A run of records
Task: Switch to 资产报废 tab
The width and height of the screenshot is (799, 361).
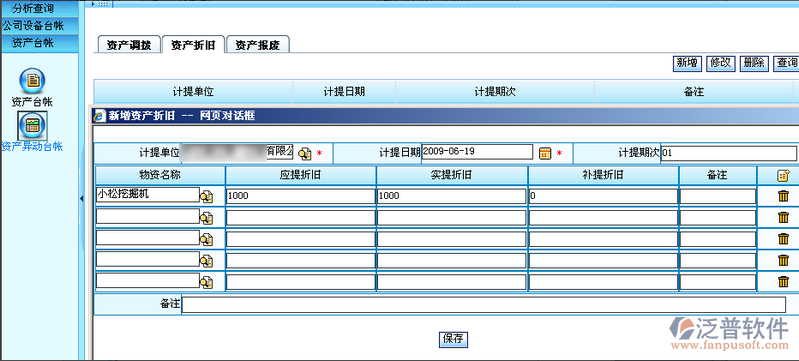Action: click(257, 45)
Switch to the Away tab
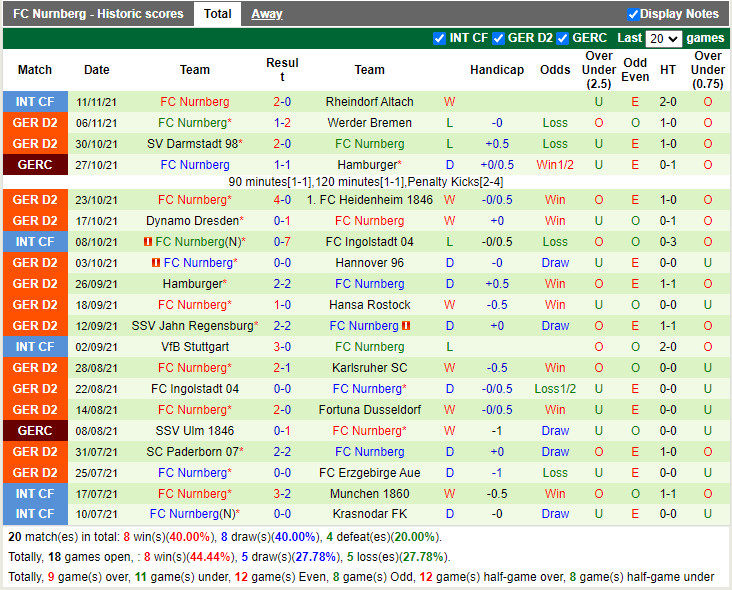Screen dimensions: 732x590 (267, 14)
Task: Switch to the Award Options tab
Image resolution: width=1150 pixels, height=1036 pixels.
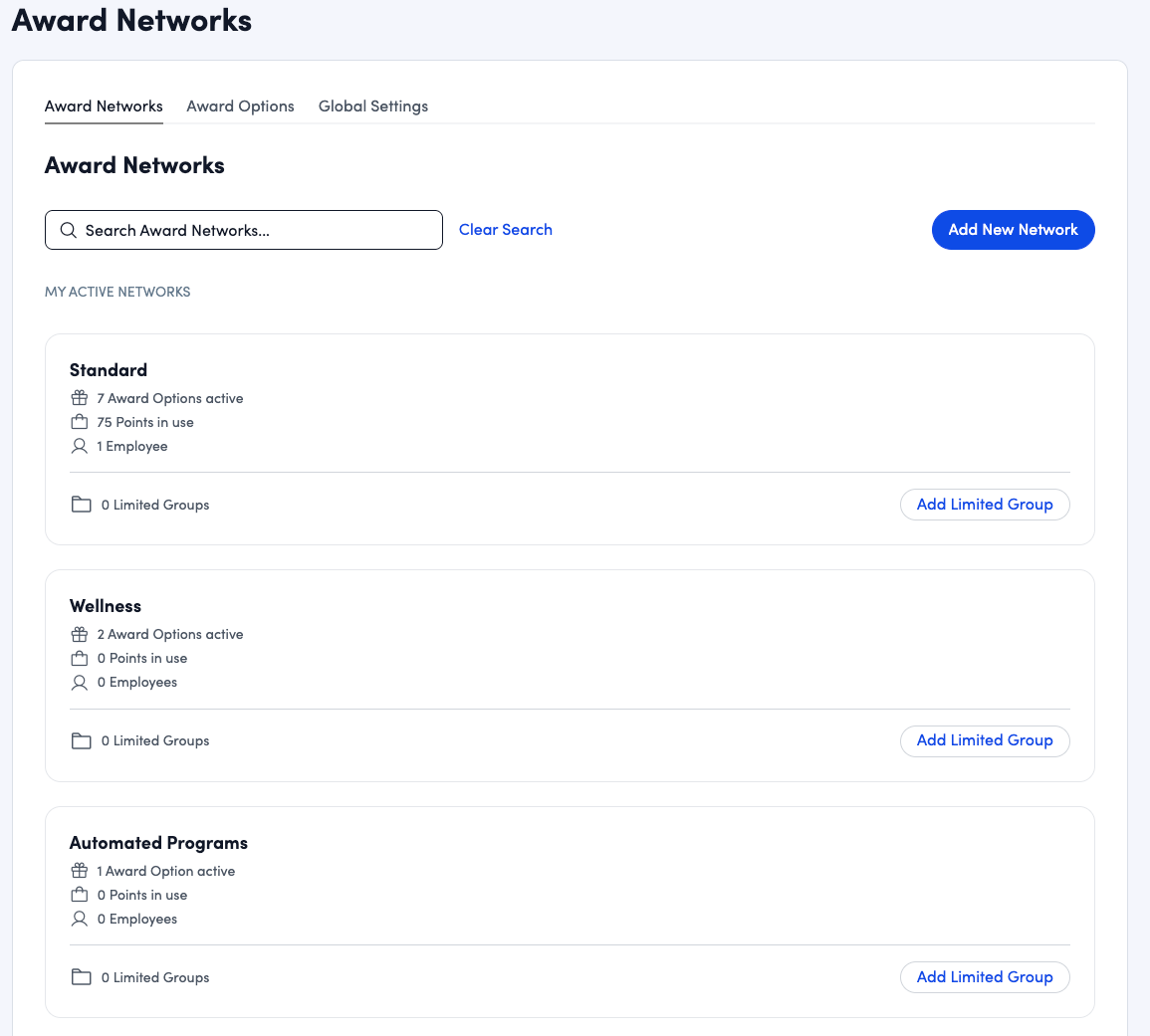Action: [x=240, y=106]
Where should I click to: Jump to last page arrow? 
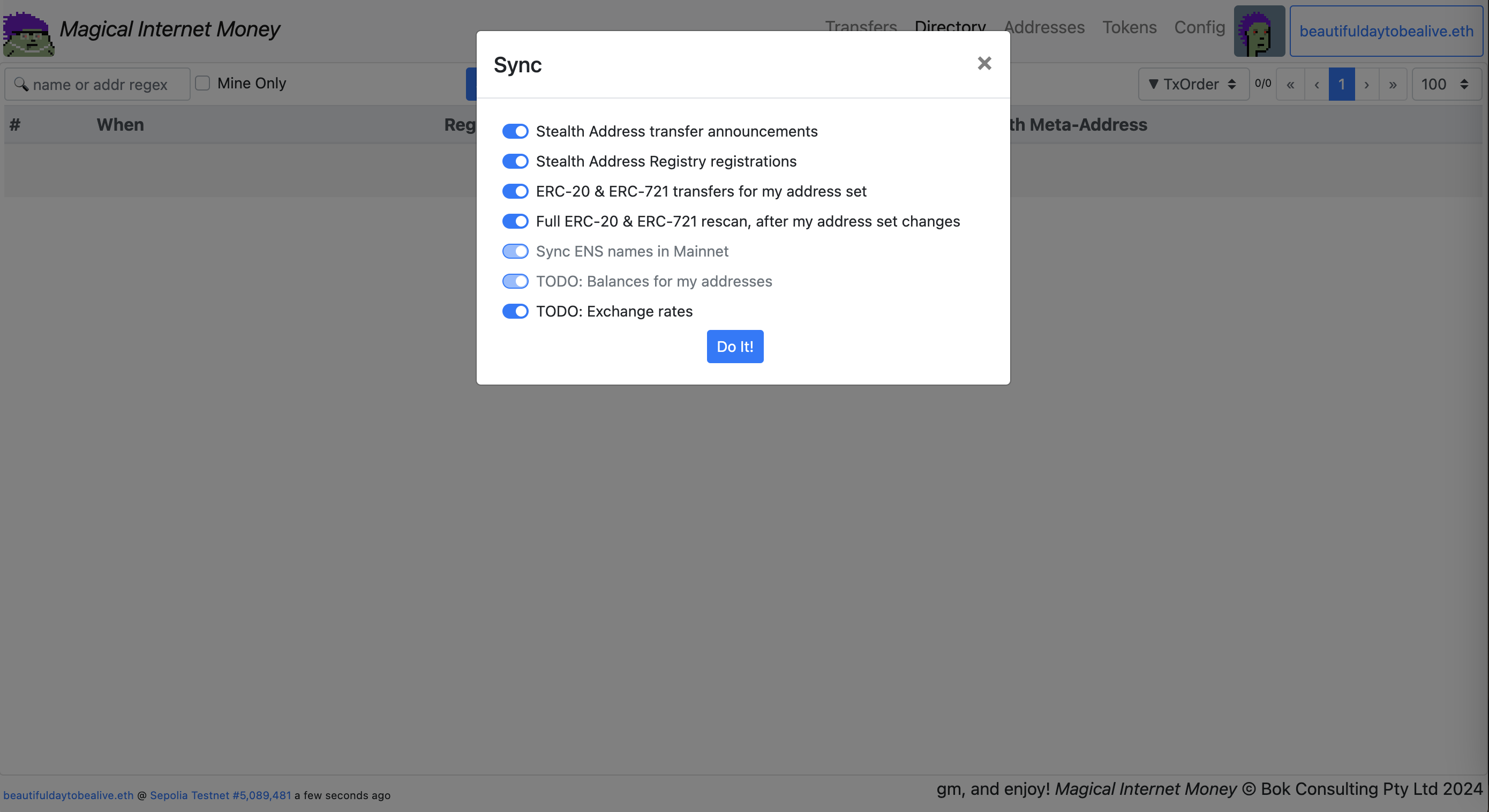pos(1393,85)
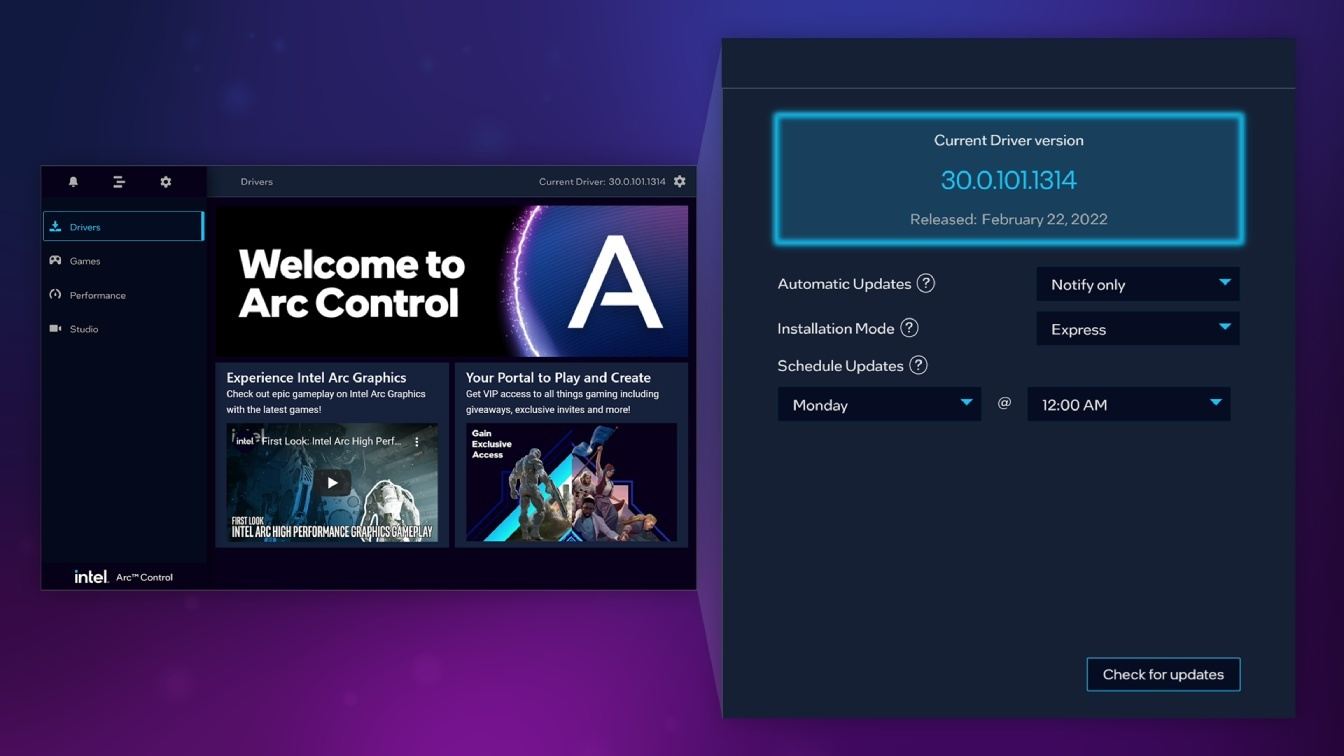This screenshot has width=1344, height=756.
Task: Click the Welcome to Arc Control banner
Action: tap(452, 281)
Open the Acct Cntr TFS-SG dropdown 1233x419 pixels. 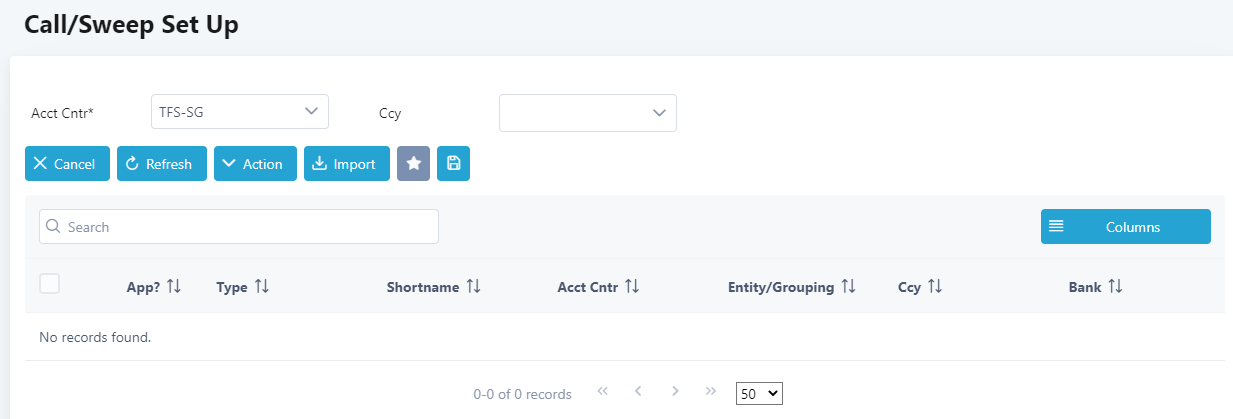pyautogui.click(x=240, y=111)
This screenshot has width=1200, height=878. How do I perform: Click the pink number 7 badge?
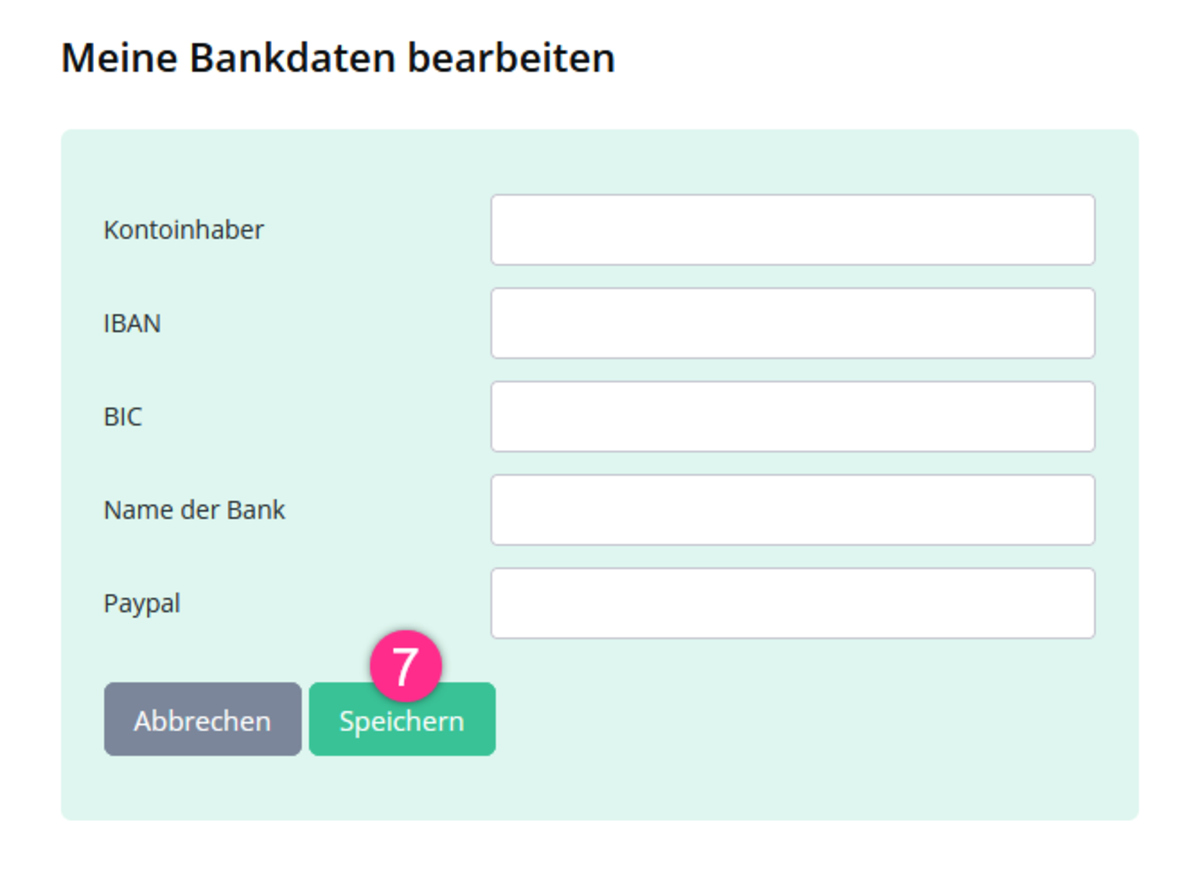[404, 666]
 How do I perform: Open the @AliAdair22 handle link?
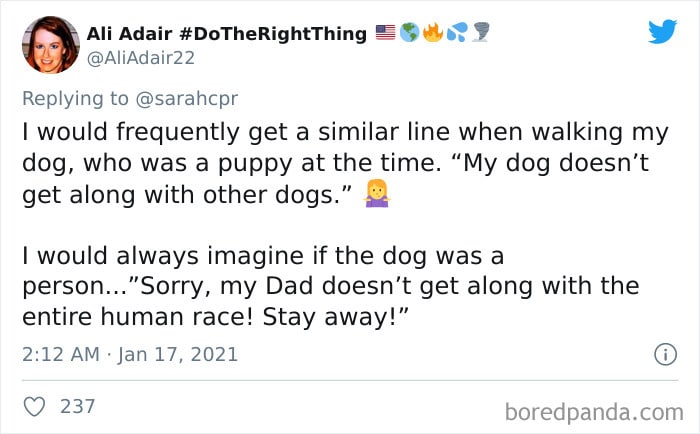click(141, 58)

GOAL OF THE EXERCISE: Convert the records, from the start of the records up to and including the line with "Action: tap(452, 281)", into a Markdown table with the columns Row and Record line, leaving out blank lines and pictures.

WRITTEN RESPONSE:
| Row | Record line |
|---|---|
| 1 | Task: Switch to 资产报废 tab |
| 2 | The width and height of the screenshot is (799, 361). |
| 3 | Action: click(257, 45) |
| 4 | Switch to the Away tab |
| 5 | Screen dimensions: 732x590 (267, 14) |
| 6 | Task: Switch to the Award Options tab |
| 7 | Image resolution: width=1150 pixels, height=1036 pixels. |
| 8 | Action: [x=240, y=106] |
| 9 | Where should I click to: Jump to last page arrow?  |
| 10 | pos(1393,85) |
| 11 | This screenshot has width=1344, height=756. |
| 12 | Task: Click the Welcome to Arc Control banner |
| 13 | Action: tap(452, 281) |